-- THE INPUT follows --
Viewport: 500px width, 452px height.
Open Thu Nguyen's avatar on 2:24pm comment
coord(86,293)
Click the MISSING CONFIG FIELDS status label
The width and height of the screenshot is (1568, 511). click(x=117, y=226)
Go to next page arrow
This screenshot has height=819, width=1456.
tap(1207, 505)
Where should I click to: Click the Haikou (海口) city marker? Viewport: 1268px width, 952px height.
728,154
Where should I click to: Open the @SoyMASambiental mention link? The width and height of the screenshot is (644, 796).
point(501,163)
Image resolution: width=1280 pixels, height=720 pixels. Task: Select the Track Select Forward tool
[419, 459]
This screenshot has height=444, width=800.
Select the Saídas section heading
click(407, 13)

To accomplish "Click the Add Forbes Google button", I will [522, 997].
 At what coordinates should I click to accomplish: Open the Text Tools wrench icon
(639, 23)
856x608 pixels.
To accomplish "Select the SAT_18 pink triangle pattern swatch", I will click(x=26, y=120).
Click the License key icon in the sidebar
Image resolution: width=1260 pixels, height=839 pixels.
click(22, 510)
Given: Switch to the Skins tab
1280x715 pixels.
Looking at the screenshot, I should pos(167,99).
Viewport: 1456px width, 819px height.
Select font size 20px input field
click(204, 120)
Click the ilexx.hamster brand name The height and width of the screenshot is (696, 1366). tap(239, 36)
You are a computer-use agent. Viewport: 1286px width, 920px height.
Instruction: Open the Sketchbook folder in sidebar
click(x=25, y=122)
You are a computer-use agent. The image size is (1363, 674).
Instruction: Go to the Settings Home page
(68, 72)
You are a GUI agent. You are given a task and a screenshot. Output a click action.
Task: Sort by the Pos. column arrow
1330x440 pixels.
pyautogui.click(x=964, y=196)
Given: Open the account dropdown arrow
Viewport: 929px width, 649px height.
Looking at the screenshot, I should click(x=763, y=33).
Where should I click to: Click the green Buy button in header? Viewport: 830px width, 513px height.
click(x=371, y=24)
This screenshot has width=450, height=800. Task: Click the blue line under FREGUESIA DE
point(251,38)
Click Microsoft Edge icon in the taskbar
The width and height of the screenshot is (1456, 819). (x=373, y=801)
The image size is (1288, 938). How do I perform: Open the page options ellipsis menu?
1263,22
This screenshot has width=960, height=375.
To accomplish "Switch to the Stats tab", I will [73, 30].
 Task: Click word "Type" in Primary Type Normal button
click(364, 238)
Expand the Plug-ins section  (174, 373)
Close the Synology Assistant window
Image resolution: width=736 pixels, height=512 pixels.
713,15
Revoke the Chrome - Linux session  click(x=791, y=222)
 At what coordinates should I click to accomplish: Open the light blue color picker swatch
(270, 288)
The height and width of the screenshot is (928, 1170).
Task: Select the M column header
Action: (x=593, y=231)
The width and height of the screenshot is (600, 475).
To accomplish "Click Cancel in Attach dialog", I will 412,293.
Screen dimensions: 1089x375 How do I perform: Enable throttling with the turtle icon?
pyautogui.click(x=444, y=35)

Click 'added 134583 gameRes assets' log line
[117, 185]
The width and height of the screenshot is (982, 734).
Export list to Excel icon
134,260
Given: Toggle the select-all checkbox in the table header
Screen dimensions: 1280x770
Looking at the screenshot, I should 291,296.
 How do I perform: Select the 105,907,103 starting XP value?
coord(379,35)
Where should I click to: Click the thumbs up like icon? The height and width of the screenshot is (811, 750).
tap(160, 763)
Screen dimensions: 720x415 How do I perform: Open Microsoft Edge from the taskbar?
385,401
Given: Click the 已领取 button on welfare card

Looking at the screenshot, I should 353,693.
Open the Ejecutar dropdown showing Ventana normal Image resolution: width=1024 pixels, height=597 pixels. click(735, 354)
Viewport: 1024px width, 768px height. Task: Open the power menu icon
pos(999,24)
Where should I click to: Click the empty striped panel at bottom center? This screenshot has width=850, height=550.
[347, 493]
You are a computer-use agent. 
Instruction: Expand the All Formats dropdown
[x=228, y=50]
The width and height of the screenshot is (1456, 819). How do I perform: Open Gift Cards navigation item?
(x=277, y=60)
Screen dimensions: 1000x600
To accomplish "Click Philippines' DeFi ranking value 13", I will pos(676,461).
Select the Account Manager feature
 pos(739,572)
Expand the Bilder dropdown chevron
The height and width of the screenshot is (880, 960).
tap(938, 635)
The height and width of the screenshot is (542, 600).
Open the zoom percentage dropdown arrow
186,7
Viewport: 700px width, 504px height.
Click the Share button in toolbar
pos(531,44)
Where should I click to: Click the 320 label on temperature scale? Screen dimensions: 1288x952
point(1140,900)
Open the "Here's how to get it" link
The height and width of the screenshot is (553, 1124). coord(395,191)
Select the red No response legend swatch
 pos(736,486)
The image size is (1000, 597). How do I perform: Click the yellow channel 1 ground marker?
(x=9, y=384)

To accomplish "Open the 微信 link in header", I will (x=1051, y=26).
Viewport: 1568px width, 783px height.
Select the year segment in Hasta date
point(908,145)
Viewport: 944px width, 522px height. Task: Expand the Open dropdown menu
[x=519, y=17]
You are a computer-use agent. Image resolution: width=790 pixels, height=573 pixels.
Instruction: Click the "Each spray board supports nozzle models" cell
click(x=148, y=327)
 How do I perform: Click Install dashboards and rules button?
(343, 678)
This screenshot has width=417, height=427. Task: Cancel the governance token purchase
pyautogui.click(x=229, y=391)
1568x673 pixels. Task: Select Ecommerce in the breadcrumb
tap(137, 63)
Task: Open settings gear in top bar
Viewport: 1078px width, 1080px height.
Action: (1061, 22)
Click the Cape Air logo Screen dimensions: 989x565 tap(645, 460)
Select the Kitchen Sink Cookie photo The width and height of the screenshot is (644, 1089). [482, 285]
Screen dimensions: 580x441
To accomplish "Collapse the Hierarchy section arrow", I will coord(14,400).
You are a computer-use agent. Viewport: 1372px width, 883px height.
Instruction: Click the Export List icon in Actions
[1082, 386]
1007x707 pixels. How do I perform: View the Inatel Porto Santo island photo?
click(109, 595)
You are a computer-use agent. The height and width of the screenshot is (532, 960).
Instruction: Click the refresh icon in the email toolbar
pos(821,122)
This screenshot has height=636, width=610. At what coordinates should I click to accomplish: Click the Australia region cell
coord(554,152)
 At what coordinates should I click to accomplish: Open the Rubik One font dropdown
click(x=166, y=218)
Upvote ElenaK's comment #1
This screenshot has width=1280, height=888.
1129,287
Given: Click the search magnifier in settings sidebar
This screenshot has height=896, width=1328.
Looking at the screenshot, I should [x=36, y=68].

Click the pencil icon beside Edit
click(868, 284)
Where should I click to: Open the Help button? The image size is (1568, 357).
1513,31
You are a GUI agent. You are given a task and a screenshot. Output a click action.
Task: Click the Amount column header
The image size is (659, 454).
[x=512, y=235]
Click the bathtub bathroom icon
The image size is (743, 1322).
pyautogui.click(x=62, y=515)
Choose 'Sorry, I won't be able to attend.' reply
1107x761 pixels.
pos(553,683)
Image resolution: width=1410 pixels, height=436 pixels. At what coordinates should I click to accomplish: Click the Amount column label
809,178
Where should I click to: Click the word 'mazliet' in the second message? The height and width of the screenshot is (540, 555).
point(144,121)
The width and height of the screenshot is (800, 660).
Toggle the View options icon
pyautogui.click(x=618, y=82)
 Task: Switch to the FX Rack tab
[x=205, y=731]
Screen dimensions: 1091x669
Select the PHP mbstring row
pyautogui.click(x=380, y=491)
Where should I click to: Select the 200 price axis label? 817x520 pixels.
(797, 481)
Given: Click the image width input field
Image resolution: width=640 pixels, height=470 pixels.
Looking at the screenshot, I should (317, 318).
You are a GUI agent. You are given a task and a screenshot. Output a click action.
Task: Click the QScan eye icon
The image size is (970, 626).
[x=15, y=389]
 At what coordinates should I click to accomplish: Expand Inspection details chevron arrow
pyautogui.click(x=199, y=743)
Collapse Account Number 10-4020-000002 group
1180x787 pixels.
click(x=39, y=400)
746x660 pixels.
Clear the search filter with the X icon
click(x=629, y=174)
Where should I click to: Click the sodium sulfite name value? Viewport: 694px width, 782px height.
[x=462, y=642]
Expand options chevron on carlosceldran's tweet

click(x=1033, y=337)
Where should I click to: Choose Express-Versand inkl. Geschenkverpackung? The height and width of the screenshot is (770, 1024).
-- THE INPUT concluded --
Copy out each line of the data containing the string "computer".

| EXERCISE RESPONSE |
You are a computer-use agent. Viewport: 1286px width, 920px height.
You are a computer-use agent. The image size is (1363, 674).
You are a computer-use agent. 
You are a computer-use agent. Image resolution: width=790 pixels, height=573 pixels.
You are a computer-use agent. Viewport: 1372px width, 883px height.
You are a computer-use agent. The height and width of the screenshot is (532, 960).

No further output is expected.